Makes sense. So, hypothetically, if crypto was used within US borders (e.g. I encrypt my hard drive) and no algorithms were shared across national borders, then one could attempt a Second Amendment defense (assuming it was still labeled as munitions)?
I can see how recognizing it as speech and protecting it under the First Amendment would be superior.
>the Ninth Circuit Court of Appeals ruled that software source code was speech protected by the First Amendment and that the government's regulations preventing its publication were unconstitutional
So at least the implementation of crypto in software seems to be protected under the First Amendment.
Didn't the MPAA/DeCSS case (that happened after this) just route around this whole precedent using the DMCA and still end up making that source code illegal to distribute or use?
I remember some of the expert testimony presenting versions of the source code as all kinds of speech (someone even wrote a song I think) to make the point that code should be protected, but in the end they still lost the overall case.
It's one thing to classify code as speech, it's another thing to give it complete protection from censorship or criminalization in any scenario.
According to John Gilmore, when the EFF published the book about the "Deep Crack" DES cracker hardware titled "Cracking DES: Secrets of Encryption Research, Wiretap Politics, and Chip Design" [1], the US Government would not allow them to publish the software source code on a floppy or CDROM along with the book, because the export control laws considered DES software in machine readable form to be a munition.
However, they figured out that First Amendment protected their free speech to the extent that they were allowed to publish human readable listings of their source code in the book, even though a floppy disk was right out.
So just for that book, they invented a machine readable easy-to-scan "paper floppy disk" system that printed hex checksums of each line in the left column (which coincidentally looked enough like line numbers that it flew under the radar unnoticed), so you could scan and OCR the source code and checksums from the book, then validate it against the checksums to correct all the scanning errors.
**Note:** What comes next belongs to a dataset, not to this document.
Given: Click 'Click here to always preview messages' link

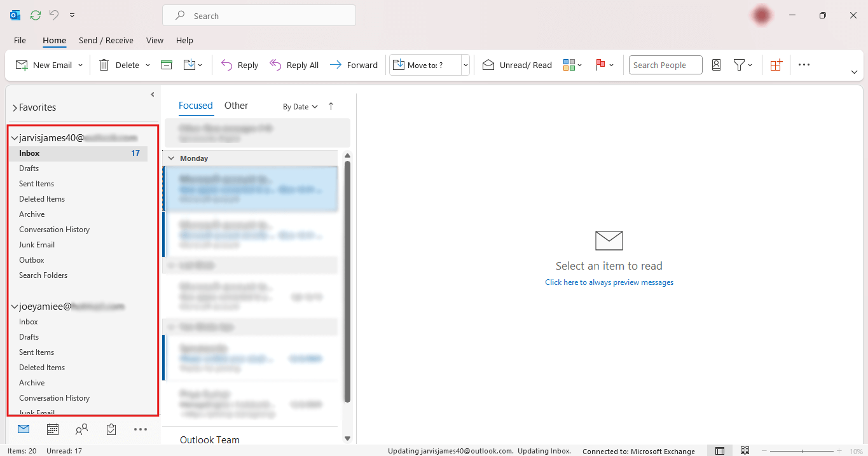Looking at the screenshot, I should click(x=609, y=282).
> "Cracking DES" has been published only in print because US export controls on encryption make it a crime to publish such information on the Internet, but the book is designed to be easy to scan into computers. (EFF is also sponsoring a lawsuit by Professor Daniel Bernstein to overturn the law and regulations that make Internet publication of such research results illegal. The case now rests with the Ninth Circuit Court of Appeals.) [2]
At this point I'm rooting for one of these existential threats to actually come through. Let's start over fresh with a government that isn't thoroughly corrupted and useless.
"Lavabit has developed a system so secure that it prevents everyone, even us, from reading the email of the people that use it."
That's the entire unique selling proposition of this American business (and a direct quote from their website), and it was a bald-faced lie. The DOJ didn't "destroy" this business; it revealed it for the sham it was. It could have continued operating long after DOJ remanded its keys; it was no less secure after than it was before.
The model Lavabit used, is the same security model 99% of cloud services use even today.
The same model that iCloud, Google, and other use, all of which have control over the encrytion stored on their servers, all of which will turn over data (not shut down like lavabit did) when asked by the government to turn over said data.
Apple has never, and will likely never refuse to turn over data stored on their servers.
Where did you get that information from that the statement was not true? The site was legit and shut itself down to protest against that kind of power play.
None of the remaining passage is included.